It’s never too early to start conversations about estate planning. In fact, a recent article suggests that estate planning might even begin before a couple gets married, concurrent with any prenuptial agreement discussions.
There are several scenarios where it might be advisable to combine these two matters. For example, perhaps a couple executed a prenuptial agreement because one spouse came into the marriage as a business owner. If the couple later has children, however, the terms of the original prenuptial agreement may be inadequate. For example, in the event of the spouse’s untimely passing, he or she might want the surviving spouse to have access to some of the income from the business in order to provide for the household.

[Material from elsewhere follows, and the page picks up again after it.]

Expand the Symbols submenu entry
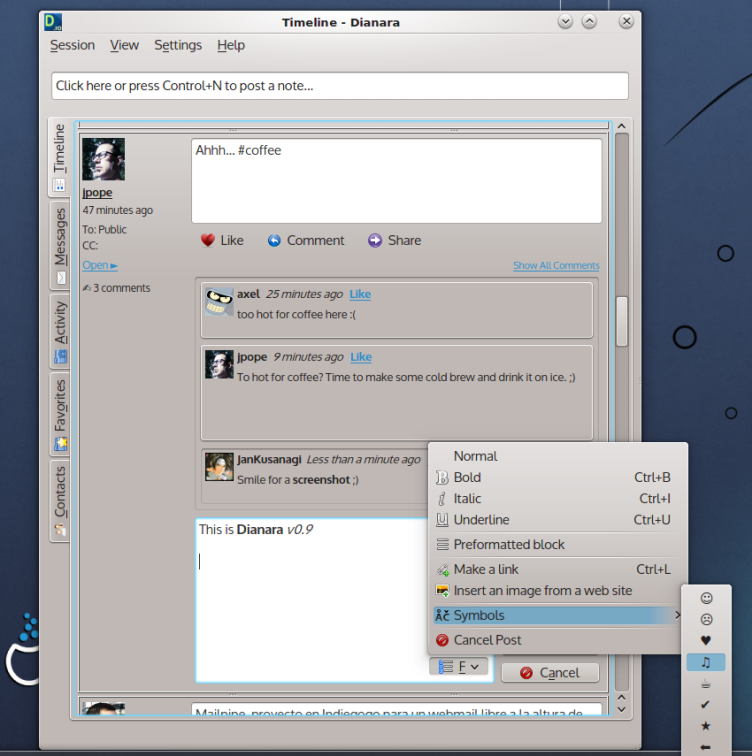 click(x=556, y=615)
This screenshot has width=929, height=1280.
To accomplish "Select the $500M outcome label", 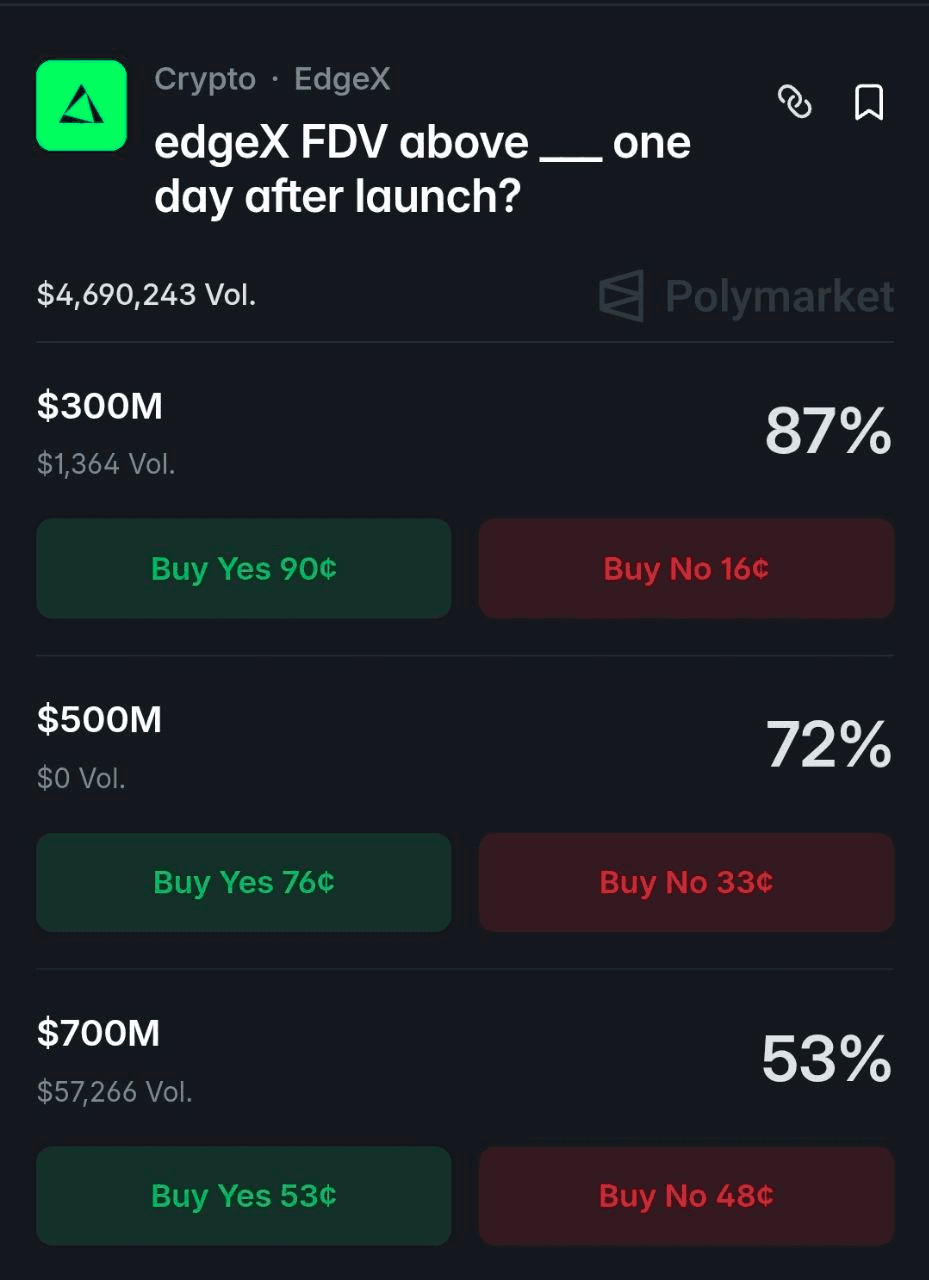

Fortunately, the options in estate planning can accomplish that objective. Proponents of trusts offer them as an estate planning option for avoiding probate and maximizing tax savings. However, given the breadth of trust options, it can be confusing to know where to start.
A revocable trust is a common example of where the grantor also serves as the trustee. That arrangement offers a great deal of flexibility, allowing the same individual to revoke or rewrite the trust document and move, encumber or otherwise control trust assets at will.
Another option is a testamentary trust, which is a legal instrument that will not go into effect until the grantor’s death. In this particular example, a family limited partnership could provide the surviving spouse with income from the business, while not granting control over its operations. The shares of the partnership could be gifted into the testamentary trust, and the surviving spouse could serve as both the trust’s trustee and beneficiary.